Key:fhrs:id
| Description |
|---|
| The ID of an establishment under the UK's Food Hygiene Rating Scheme. |
| Group: references |
| URL pattern |
| https://ratings.food.gov.uk/business/$1 |
| Used on these elements |
| Useful combination |
| See also |
| Status: imported |
| Tools for this tag |
An fhrs:id tag gives the ID of a food establishment within the FHRS dataset. The UK Food Hygiene Rating System of England, Wales and Northern Ireland, provides official food hygiene ratings for restaurants, cafes, schools, hospitals and other places that prepare, serve or sell food. A tag fhrs:id=* can be used to specify the ID of an establishment in this system. The ID value is a number.
Setting the tag is a way of clearly indicating that this OpenStreetMap object describes the same real-world establishment as this particular "establishment" record in the FHRS dataset, and that other imported field values should correspond.
FHRS ids in URLs
The URL of the corresponding page on the Food Standards Agency website can be obtained from the ID by prepending the string "https://ratings.food.gov.uk/business/en-GB/" for example https://ratings.food.gov.uk/business/en-GB/426472
The key fhrs:id=* can be used in the same way for the Food Hygiene Information scheme used in Scotland. This scheme has a different rating system, but an appropriate URL can be formed from the ID in the same way.

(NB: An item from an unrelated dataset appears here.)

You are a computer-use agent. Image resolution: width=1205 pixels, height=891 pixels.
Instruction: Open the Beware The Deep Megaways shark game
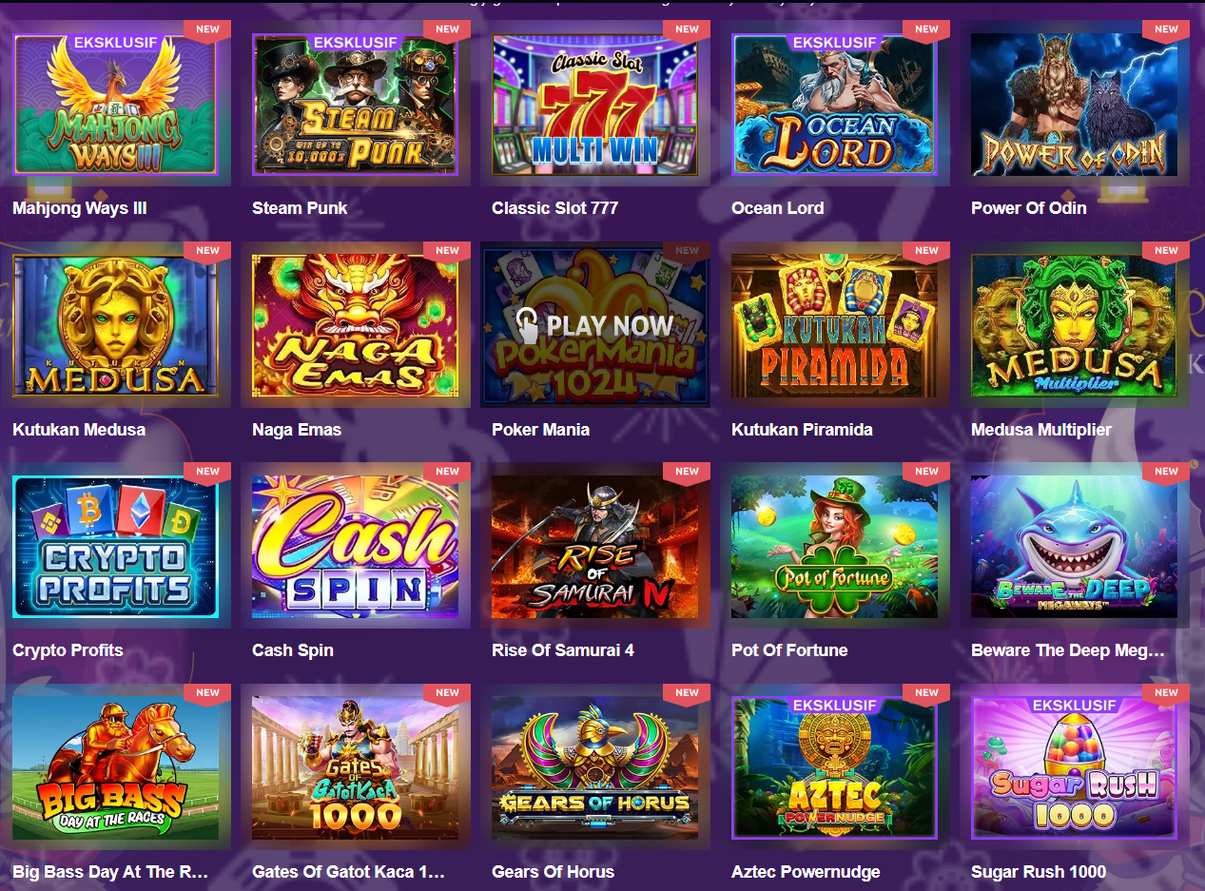1074,547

See UK Food Hygiene Rating System#Example data for an example
How to map
| FHRS contains some duplicates, and also some listings for food businesses that have closed down. |
Before adding an FHRS ID to the map, check the rating date provided by the FSA and try to confirm that the business is present at the provided address. An on-location survey may help, and searching for the business name and/or address on the FSA food ratings website is a useful way to check whether any newer ratings have superseded it.
If you sense that an FHRS ID is stale, then it is safer not to add it to the map.
Fresh FHRS IDs can be added, and should usually be linked to an existing node or building in OSM, replacing the existing fhrs:id=* value (if any).
If you can't find an existing element on the map to add the tag to, then be aware that presence in FHRS alone is not sufficient reason to create one for it. Instead, you should check that the business is accessible to customers and verifiable at a fixed location -- if it is, then you can go ahead and create it, or leave a descriptive note about it for other mappers to pick up later.
The web-based FHODOT tool provides assistance to identify opportunities to add FHRS data to OpenStreetMap.
Examples
One OSM place to many FHRS IDs
In ~1% of cases, multiple FHRS IDs (delimited by the ; symbol) are tagged on a single element. For example:
Bonnie and Wild - a food court
Microshops Ipswich - shops within a shared location
Deliveroo Editions - a cluster of kitchens used by separate caterers
One FHRS ID to many OSM places
A single kitchen with a rating published by the Food Standards Agency may prepare food that is served at multiple locations:
In these cases, each separate element shares the same fhrs:id=* value.